Evento foi organizado por WhatsApp

Segundo explica Abadi, a comunidade da sinagoga Kehilat Or Israel enviou a Bolsonaro, no dia 18 de março, uma carta-convite, assinada pelo prefeito de Ra'anana, por intermédio da deputada federal Bia Kicis (PSL-DF), que integra a comitiva brasileira em Israel.

"Depois de uns dias, recebemos a confirmação dessa visita e começamos a organizar o evento em contato com algum cerimonial do presidente", conta a gerente de vendas, que migrou para Israel há seis anos.

A prefeitura de Ra'anana cedeu então o espaço para o encontro, um centro cultural local voltado para música, e a comunidade ficou responsável pelos convidados. Tal qual faz o presidente, seus eleitores também se organizaram essencialmente por WhatsApp.

"Soltamos o convite em um grupo que temos. Não sabíamos se as pessoas viriam, se deixariam de ir para o trabalho, o rabino achava que não. Mas o anúncio viralizou, passou de um para o outro e, em muito pouco tempo, tivemos 500 inscritos. Foi o maior bafafá", completa Abadi. Segundo ela, devido ao limite de espaço, as pessoas mais ativas na comunidade foram selecionadas.

Dias depois, a mesma rede social espalhava a mensagem de que o evento não aconteceria mais.

"A expectativa era grande. A gente trabalhou bastante durante uma semana. Algumas pessoas marcaram reuniões. É uma cidade pequena, de 80 mil pessoas, ter o presidente era muito interessante", comenta o rabino Eliahu Bortman.

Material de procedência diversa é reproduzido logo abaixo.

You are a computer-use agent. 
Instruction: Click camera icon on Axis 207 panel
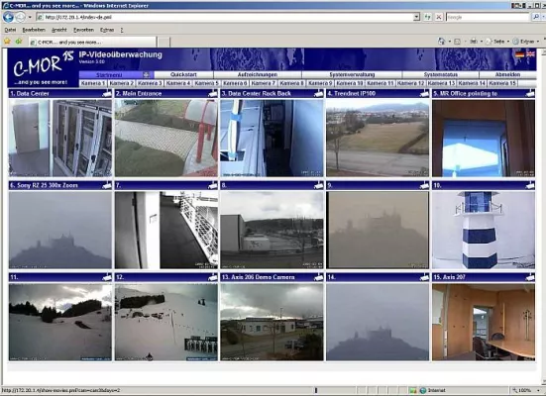pyautogui.click(x=530, y=277)
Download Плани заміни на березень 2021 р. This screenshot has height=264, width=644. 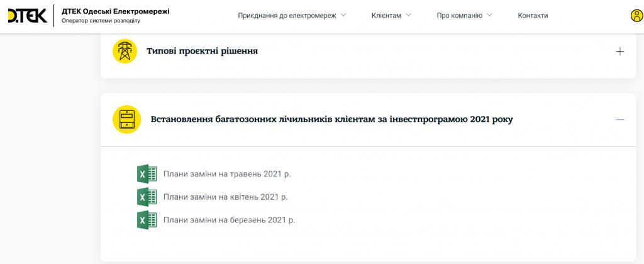pos(229,220)
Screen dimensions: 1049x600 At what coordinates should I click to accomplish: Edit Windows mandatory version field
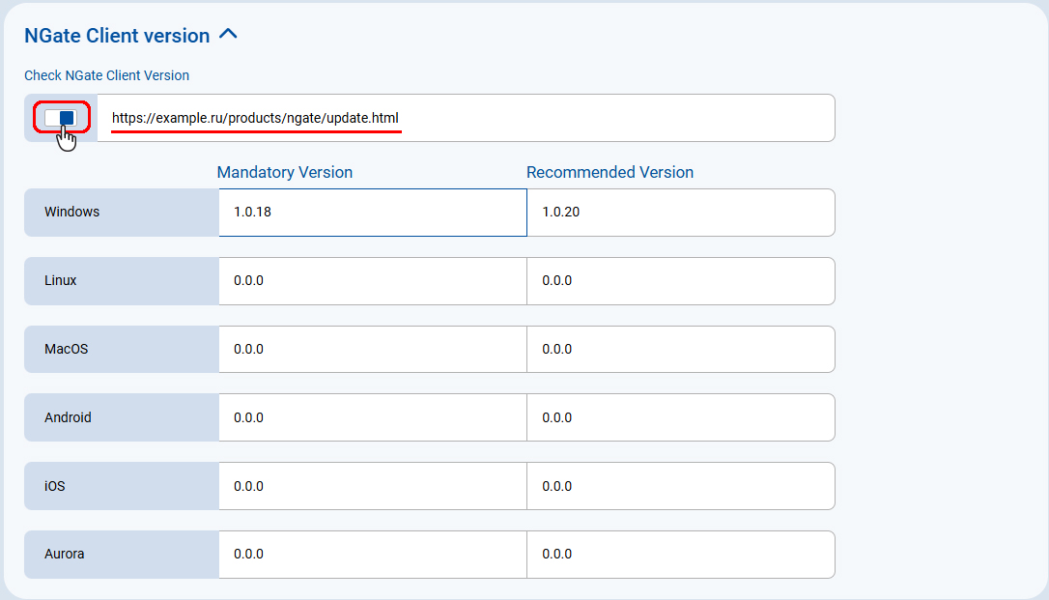click(372, 213)
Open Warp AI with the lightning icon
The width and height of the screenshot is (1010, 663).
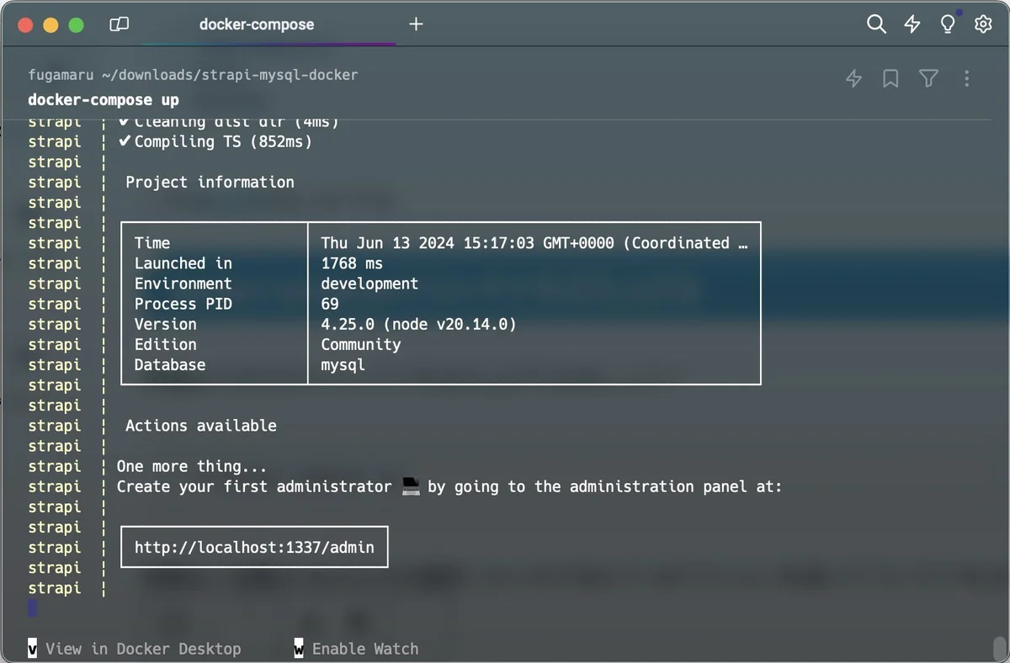pos(912,24)
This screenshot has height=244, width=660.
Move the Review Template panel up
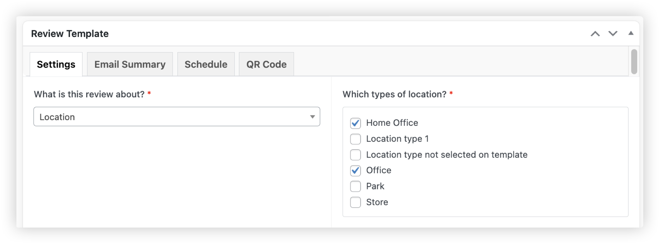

Policial israelense vigia a entrada da Igreja do Santo Sepulcro, em Jerusalém, durante visita de Bolsonaro - Thomas Coex/AFP - Thomas Coex/AFP
Policial israelense vigia a entrada da Igreja do Santo Sepulcro, em Jerusalém, durante visita de Bolsonaro
Imagem: Thomas Coex/AFP

O engenheiro aeronáutico A.G., que não chegou nem sequer a ser selecionado para o encontro, culpabiliza a organização por não conseguir encontrar seu ídolo. "Acho que foi mal organizado. Primeiro, um evento organizado na cidade e não veio nenhum assistente de Bolsonaro. Depois, conheço todo mundo aqui e não sei de nenhuma pessoa que foi selecionada", diz.

A agenda original do presidente previa que Bolsonaro chegasse a Ra'anana por volta das 9h30 (3h30 do horário de Brasília) de terça, onde ficaria por cerca de uma hora. De lá, iria direto para o aeroporto Ben Gurion, em Tel Aviv. Seu pouso na capital, esperado para as 20h40, deve acontecer agora duas horas mais cedo.

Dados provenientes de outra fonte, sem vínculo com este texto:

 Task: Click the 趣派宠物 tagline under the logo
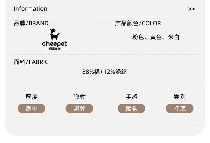54,49
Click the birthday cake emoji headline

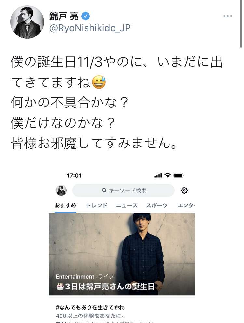click(105, 287)
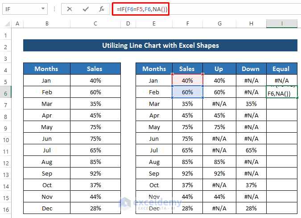Image resolution: width=301 pixels, height=218 pixels.
Task: Click the Equal column header cell
Action: pyautogui.click(x=282, y=69)
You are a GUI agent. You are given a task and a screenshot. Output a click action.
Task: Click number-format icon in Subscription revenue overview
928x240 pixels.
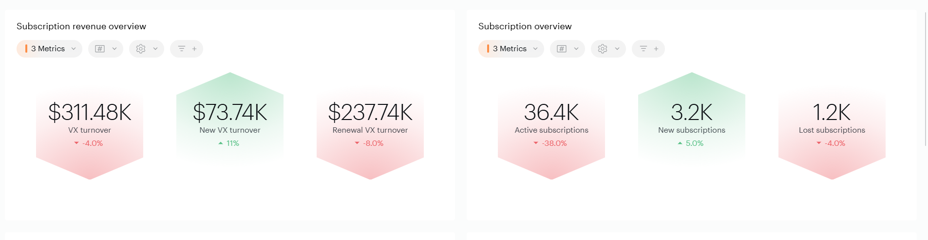100,49
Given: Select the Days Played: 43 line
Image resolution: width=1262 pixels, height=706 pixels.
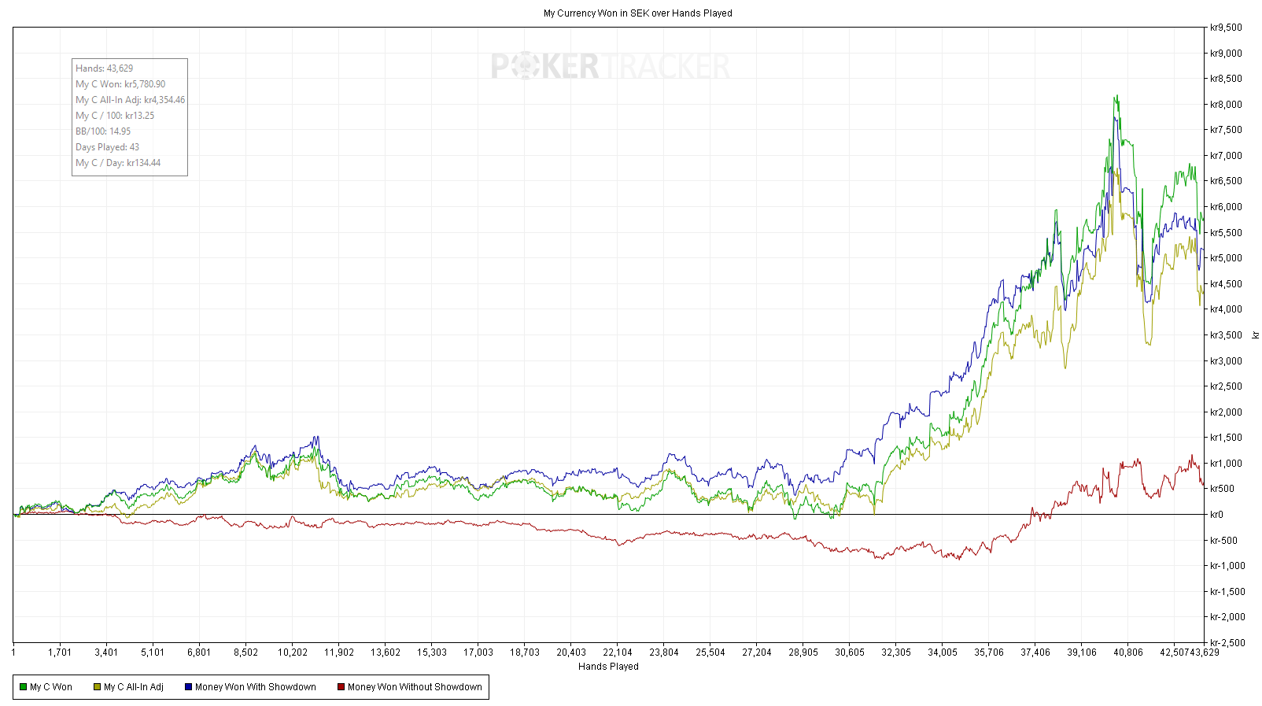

Brasileiros em Israel voltam às urnas no dia 9

Brasileiros-israelenses que falaram à reportagem veem com bons olhos os primeiros meses do governo Bolsonaro, assim como a aproximação entre seu governo e o do país que escolheram para viver.

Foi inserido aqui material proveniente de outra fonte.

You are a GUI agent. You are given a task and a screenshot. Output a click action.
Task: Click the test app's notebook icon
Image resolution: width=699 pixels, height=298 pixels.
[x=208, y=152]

No geral, eles destacam a tecnologia de segurança como grande vantagem das negociações feitas. "Um país pode ajudar muito o outro, no sentido de combater a criminalidade. No Brasil, o número de assassinatos são absurdos e em Israel possuímos tecnologia muito avançada, que pode ajudar muito a polícia no Brasil", diz Majowka. O tema é preocupação para especialistas do conflito israelo-palestino, que veem nessa tecnologia um aparato de repressão.

Abadi destaca também as oportunidades de emprego que podem surgir do encontro. "A aproximação ao nosso ver é maravilhosa. Várias empresas vão olhar para cá e para o Brasil e vão precisar de comunicação. Ser uma brasileira que conhece as pessoas e a cultura local abre oportunidades de trabalho."

Já na semana que vem, a comunidade brasileira em Israel volta às urnas, dessa vez para participar das eleições israelenses. Mas, se por um lado seus integrantes se mostram fiéis ao presidente do Brasil, o mesmo não pode ser dito em relação ao premiê que o ciceroneou por Israel.

Há mais de dez anos no poder, Netanyahu está cercado de escândalos de corrupção e corre o risco de perder o posto de primeiro-ministro para o general oposicionista Benny Gantz, considerado mais de centro.

"Não apoio Netanyahu no geral, porque ele faz parte da velha política, e nós estamos dando preferência para políticos como Bolsonaro e Trump", diz Majowka.

Há, no entanto, quem minimize os escândalos. "Se você parar para analisar o nível das queixas, é uma piada. São coisas nanicas e sem importância, armadilha política da oposição. Não faz coceguinhas para a gente que conhece a corrupção no Brasil", diz Sharon Abadi.